───── Excerpt
It screams metafiction.
But before you get all outraged about this ludicrous pronoun game, consider the dilemma all writers face occasionally.
But before we get all outraged about this ludicrous pronoun game, let us consider the dilemma all writers face occasionally.
But before one gets all outraged about this ludicrous pronoun game, one should consider the dilemma all writers face occasionally.
The pronoun game is real even for the puny blogger.
Each version slants the statement differently: you addresses you, dear reader; we puts me, the author, and you, the reader, on the same side; one tries for neutral and formal.
If blogs have the freedom of choice, other specialised areas have accepted norms. For example, scientific texts mostly eschew I, as too personal and biasing, and often resort to we, which can mean we, the author(s) of the text, or we, as in me, the author, and you, the reader.
Of course, an ocean or two separate Cortázar’s we hurt me at the back of my eyes and the convenient swapping of you-we-one-I every few paragraphs, but it’s worth remembering that even prosaic texts have to resolve this issue (and often do so unsatisfactorily).
Before moving on, I’d like to sort out a possible confusion in terminology: point of view, shortened to POV, and viewpoint (character) are not the same thing to a writer.
──────────
───── Material shown
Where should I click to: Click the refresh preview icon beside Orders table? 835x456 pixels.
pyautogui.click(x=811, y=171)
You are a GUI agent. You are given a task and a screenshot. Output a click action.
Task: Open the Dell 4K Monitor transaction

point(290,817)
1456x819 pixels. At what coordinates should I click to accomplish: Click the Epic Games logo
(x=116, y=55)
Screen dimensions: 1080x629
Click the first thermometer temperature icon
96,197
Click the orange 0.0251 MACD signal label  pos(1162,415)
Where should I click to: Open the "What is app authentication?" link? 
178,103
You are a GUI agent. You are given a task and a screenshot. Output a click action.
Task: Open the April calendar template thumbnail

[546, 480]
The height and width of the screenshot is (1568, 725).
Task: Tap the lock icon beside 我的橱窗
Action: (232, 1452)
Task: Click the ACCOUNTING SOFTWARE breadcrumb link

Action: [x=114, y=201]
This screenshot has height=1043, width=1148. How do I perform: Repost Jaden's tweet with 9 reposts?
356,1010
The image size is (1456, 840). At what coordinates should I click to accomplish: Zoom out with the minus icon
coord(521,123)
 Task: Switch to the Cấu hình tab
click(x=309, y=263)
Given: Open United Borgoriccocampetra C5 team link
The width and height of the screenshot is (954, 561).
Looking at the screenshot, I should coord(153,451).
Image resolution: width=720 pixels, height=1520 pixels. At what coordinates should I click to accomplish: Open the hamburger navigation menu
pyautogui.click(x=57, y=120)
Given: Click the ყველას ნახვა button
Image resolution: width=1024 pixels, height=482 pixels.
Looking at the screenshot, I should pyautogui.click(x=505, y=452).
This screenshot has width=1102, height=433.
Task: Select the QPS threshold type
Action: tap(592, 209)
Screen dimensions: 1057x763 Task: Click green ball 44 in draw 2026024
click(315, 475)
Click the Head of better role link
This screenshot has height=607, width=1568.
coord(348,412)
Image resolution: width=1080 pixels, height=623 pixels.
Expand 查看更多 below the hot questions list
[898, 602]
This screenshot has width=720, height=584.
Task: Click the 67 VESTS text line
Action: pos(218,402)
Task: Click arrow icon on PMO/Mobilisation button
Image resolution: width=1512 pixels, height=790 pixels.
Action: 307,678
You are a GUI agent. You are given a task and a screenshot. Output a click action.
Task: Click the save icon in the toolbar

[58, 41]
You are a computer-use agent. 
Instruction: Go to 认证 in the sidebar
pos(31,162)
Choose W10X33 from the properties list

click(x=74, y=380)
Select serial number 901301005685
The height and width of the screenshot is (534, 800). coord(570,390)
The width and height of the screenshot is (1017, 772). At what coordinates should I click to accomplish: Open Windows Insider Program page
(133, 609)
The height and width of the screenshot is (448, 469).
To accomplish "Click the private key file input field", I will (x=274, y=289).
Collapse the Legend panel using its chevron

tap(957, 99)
──────────
Given request 1:
Render this sentence from the excerpt on pronoun choice into Spanish: "The pronoun game is real even for the puny blogger."
Given request 2:
In the excerpt on pronoun choice, which pronoun do scientific texts mostly avoid, and why?
Given request 3:
Reproduce the excerpt on pronoun choice beginning with the words "It screams metafiction." and stopping after "us consider the dilemma all writers face occasionally.".
This data has no connection to the excerpt on pronoun choice.

Full solution 1:
El juego de los pronombres es real incluso para el bloguero insignificante.

Full solution 2:
They mostly avoid I because it is too personal and biasing.

Full solution 3:
It screams metafiction.
But before you get all outraged about this ludicrous pronoun game, consider the dilemma all writers face occasionally.
But before we get all outraged about this ludicrous pronoun game, let us consider the dilemma all writers face occasionally.